A recent survey conducted by Ipsos MORI for the Sutton Trust found that less teenagers aim to attend university after graduation as compared to 2013.

The survey found that over 75% of 2,381 students between the age of 11 and 16 will hope to go to university after they finish school. Five years ago, 86% of students had this mindset.

46% revealed that they were concerned about the cost of university. Founder of the Sutton Trust Sir Peter Lampl said: “If [young people] go on to university they incur debts of over £50,000 and will be paying back their loans well into middle age.

“In a number of cases they end up with degrees that don’t get them into graduate jobs. On the other hand, degree-level apprenticeships are almost non-existent with less than 10,000 available each year compared with over 300,000 university places.”

He added that there was “no viable alternative to university”. Roy Boffy, former senior adviser for further education, highlighted the downsides of the GCE system and school performance indicators.

He claimed that the secondary curriculum does not benefit the students as the ultimate goal is to solely facilitate the university admissions procedures.

Dion Tickner, a second-year History and Politics student at Warwick, commented: “University is above all else the best arena for development of character (through an academic and social lens).

“Further still, it provides young adults with unrivalled opportunity and potential – regardless of the price tag.”

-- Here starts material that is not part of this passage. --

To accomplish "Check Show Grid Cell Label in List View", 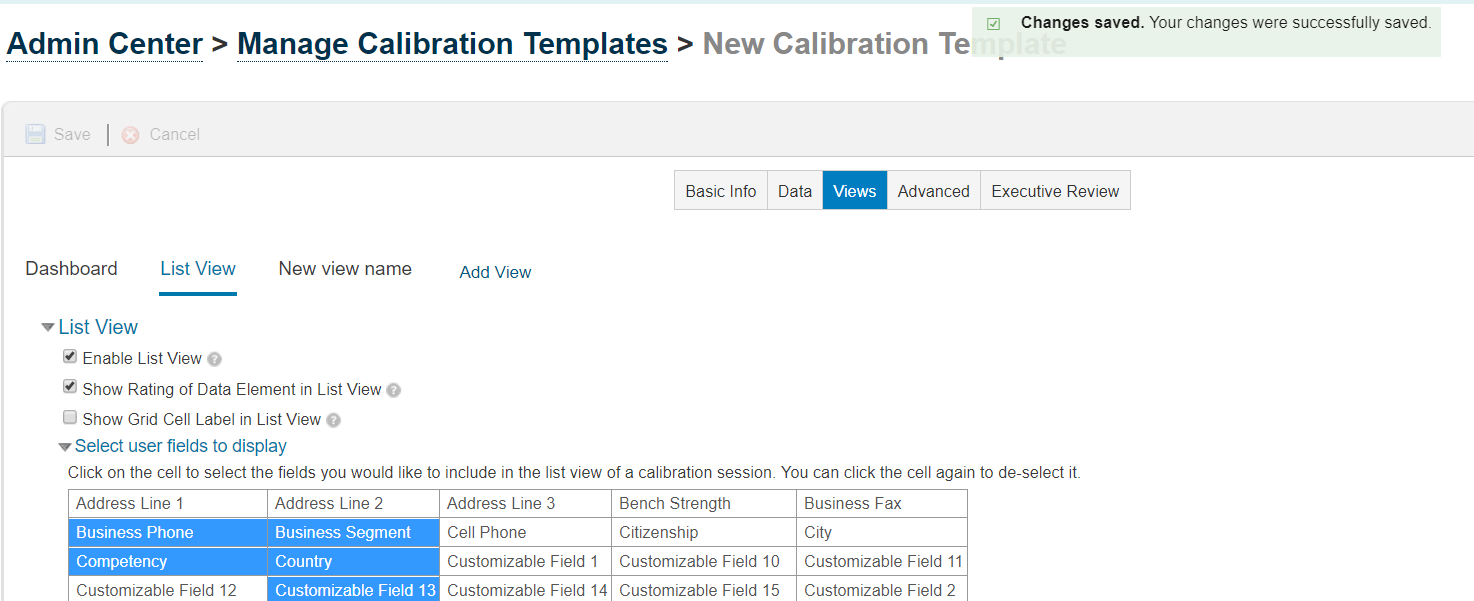I will (70, 417).
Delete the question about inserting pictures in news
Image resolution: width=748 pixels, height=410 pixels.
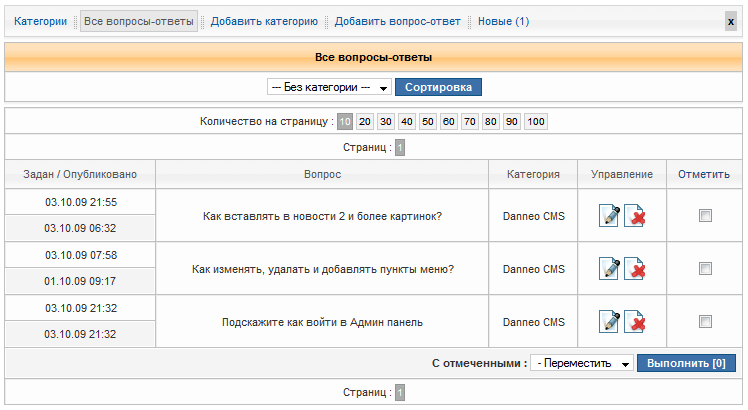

Dan Nădășan, a third-year Politics and International Studies student, thinks that the costs of higher education are critical. He said: “Sadly, the neoliberalization of higher education has seemingly transformed the choice of going to university into a strictly economic decision.

“But you wouldn’t be a true millennial without having student debt. You’d be missing out on a generationally shared status of precariousness so come on in; don’t miss out the fun!”